El economista Javier Terán analiza en “Apuntes y Resumen” la profunda crisis política y económica que atraviesa el país andino, marcada por la parálisis de las rutas, la escasez de productos básicos y un gobierno que ha perdido la iniciativa ante el reclamo de las organizaciones sociales.

Bolivia se encuentra en una situación de extrema tensión con bloqueos de caminos y calles que han generado un severo desabastecimiento de combustibles, alimentos y medicamentos, concentrándose la crisis principalmente en la ciudad de La Paz como cuenta Javier Terán en “Apuntes y Resumen” de Radio UNR.
A pesar de que el presidente Rodrigo Paz intentó mitigar el descontento anunciando una reducción salarial para el Ejecutivo, la medida no ha tenido impacto en las calles, donde los manifestantes mantienen su exigencia de renuncia.
LA REPRESIÓN ESTATAL, particularmente durante los intentos de establecer “corredores humanitarios”, solo ha servido para agudizar el conflicto, dejando un saldo de muertos y detenidos que ha radicalizado las posturas de las bases.
EL ORIGEN DEL CONFLICTO radica en el rechazo a una política de ajuste estructural que la población vincula con lineamientos internacionales y que busca facilitar la entrega de recursos naturales a empresas transnacionales.
LAS DEMANDAS, lideradas por la Central Obrera Boliviana, incluyen la reposición salarial y la nacionalización de la minería aurífera, puntos que fueron rechazados inicialmente por el gobierno.
Según Terán, este movimiento se ha consolidado bajo el lema de “Bolivia no se vende”, marcando un precedente de resistencia contra el modelo extractivista y los beneficios otorgados a la agroindustria cruceña en detrimento del mercado interno.

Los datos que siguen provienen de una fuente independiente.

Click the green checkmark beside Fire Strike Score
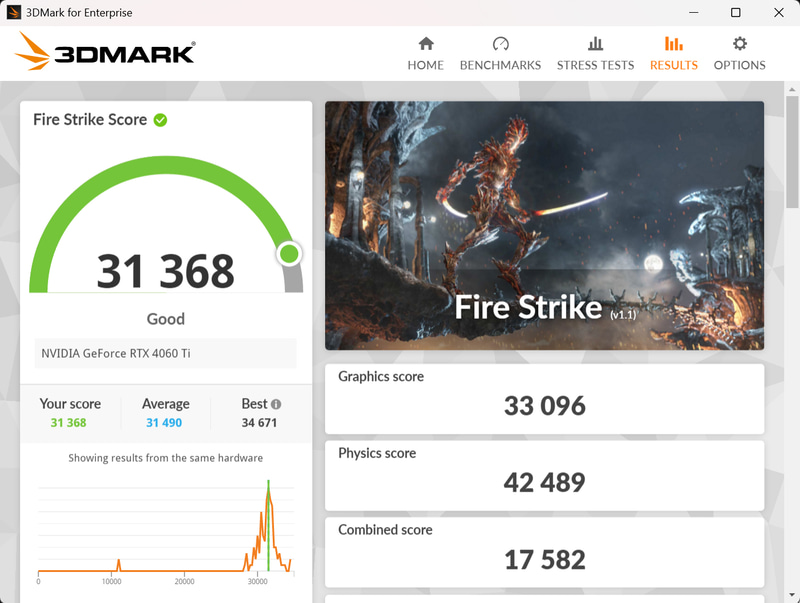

HORIZONTE POLÍTICO INCIERTO, con un presidente Rodrigo Paz aislado y un sistema económico golpeado por el agotamiento de las reservas de gas y la falta de divisas. Mientras figuras como Evo Morales proponen una renuncia presidencial y el llamado a elecciones en 90 días, Terán advierte que cualquier solución real requiere medidas estructurales que los gobiernos anteriores no estuvieron dispuestos a tomar. Por el momento, el país se debate entre la salida institucional del mandatario o la implementación de un estado de sitio, una opción que el gobierno baraja bajo la presión de sectores empresariales pero que podría inflamar aún más la crisis social.